I'd like to propose an extension to the model (which is more like a toy phrasing of the idea). The core idea is that, with the counterfactual agents, we ought to introduce the idea of replacing the Universe's pointer to the Agent with one of those counterfactual agents. In other words, we'd like to be able to precommit: self-modify to resolve specific future decisions. I'm going to ignore the necessary practical complications, such as any form of uncertainty or randomness, and that you'd want to use those in such a way that they'd be amenable to proof-search so agents can make statements about what the counterfactual agents are doing. The purpose of the example is simple: I'd like to explore how various decision theories would use this construction, given this extension. First, the CDT example for the above solution method with the new parameters, but making the interaction slightly iterated to highlight what it would mean to update yourself:

Situation :: Nonce
Agent :: Agent -> Situation -> (Choice, Agent)
Universe :: Agent -> Reward

CounterfactuallyDoing(PriorAgent, CounterfactualSituation, Choice) :=
	NewAgent := \Agent, Situation -> 
		if Situation == CounterfactualSituation:
			return (Choice, Agent)
		else:
			return PriorAgent(NewAgent, Situation)
	return NewAgent

A(Self, Situation) := 
	choosesFive := CounterfactuallyDoing(Self, Situation, 5)
	choosesTen := CounterfactuallyDoing(Self, Situation, 10)

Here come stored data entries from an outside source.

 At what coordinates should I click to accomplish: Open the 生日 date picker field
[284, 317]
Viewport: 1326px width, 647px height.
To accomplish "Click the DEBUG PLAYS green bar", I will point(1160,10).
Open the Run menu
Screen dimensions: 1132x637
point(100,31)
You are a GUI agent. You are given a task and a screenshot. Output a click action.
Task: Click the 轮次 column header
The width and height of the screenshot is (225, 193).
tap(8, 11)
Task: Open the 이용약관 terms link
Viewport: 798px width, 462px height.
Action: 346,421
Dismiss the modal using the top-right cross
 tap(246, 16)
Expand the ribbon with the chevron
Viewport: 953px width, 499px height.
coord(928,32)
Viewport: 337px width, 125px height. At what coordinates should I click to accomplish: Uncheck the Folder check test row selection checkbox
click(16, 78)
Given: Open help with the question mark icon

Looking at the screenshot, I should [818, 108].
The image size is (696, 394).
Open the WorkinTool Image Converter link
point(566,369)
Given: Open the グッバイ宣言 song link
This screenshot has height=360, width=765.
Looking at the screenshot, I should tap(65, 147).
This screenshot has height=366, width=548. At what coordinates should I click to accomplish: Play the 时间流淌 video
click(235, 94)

	Spend some time searching for proofs of sentences of the form
	“[U(choosesFive) = x] & [U(choosesTen) = y]” for x,y ∈{0,5,...100}.
	if a proof is found with x > y:
		return (5, choosesFive)
	else:
		return (10, choosesTen)
		
U(Actor) :=
	reward := 0
	situations := [FiveOrTen i for i in range(10)]
	for situation in situations:
		(amount, newActor) := Actor(Actor, situation)
		if amount = 10:
			reward += 10
		if amount = 5:
			reward += 5
		Actor := newActor

Note that this still uses the (somewhat silly) proof search "mistake" / decision to try to find a proof that the worse option is better. That's just for consistency and clarity, and to highlight we want to be robust to that kind of search. Note that this is not a greedy strategy, it would "look through" (technically, it might find proofs related to) all possibilities every time. We could imagine giving the actor access to the future situations too -- agents will have some way of perceiving their environment and getting information about future possible decisions, and this is needed for some decision theories. Imagining an "Environment" parameter gives us:

Situation :: Nonce
Agent :: Agent -> Environment -> Situation -> (Choice, Agent)
Universe :: Agent -> Reward

CounterfactuallyDoing(PriorAgent, CounterfactualSituation, Choice) :=
	NewAgent := \Agent, Environment, Situation -> 
		if Situation == CounterfactualSituation:
			return (Choice, Agent)
		else:
			return PriorAgent(NewAgent, Environment, Situation)
	return NewAgent

A(Self, Env, Situation) := 
	choosesFive := CounterfactuallyDoing(Self, Situation, 5)
	choosesTen := CounterfactuallyDoing(Self, Situation, 10)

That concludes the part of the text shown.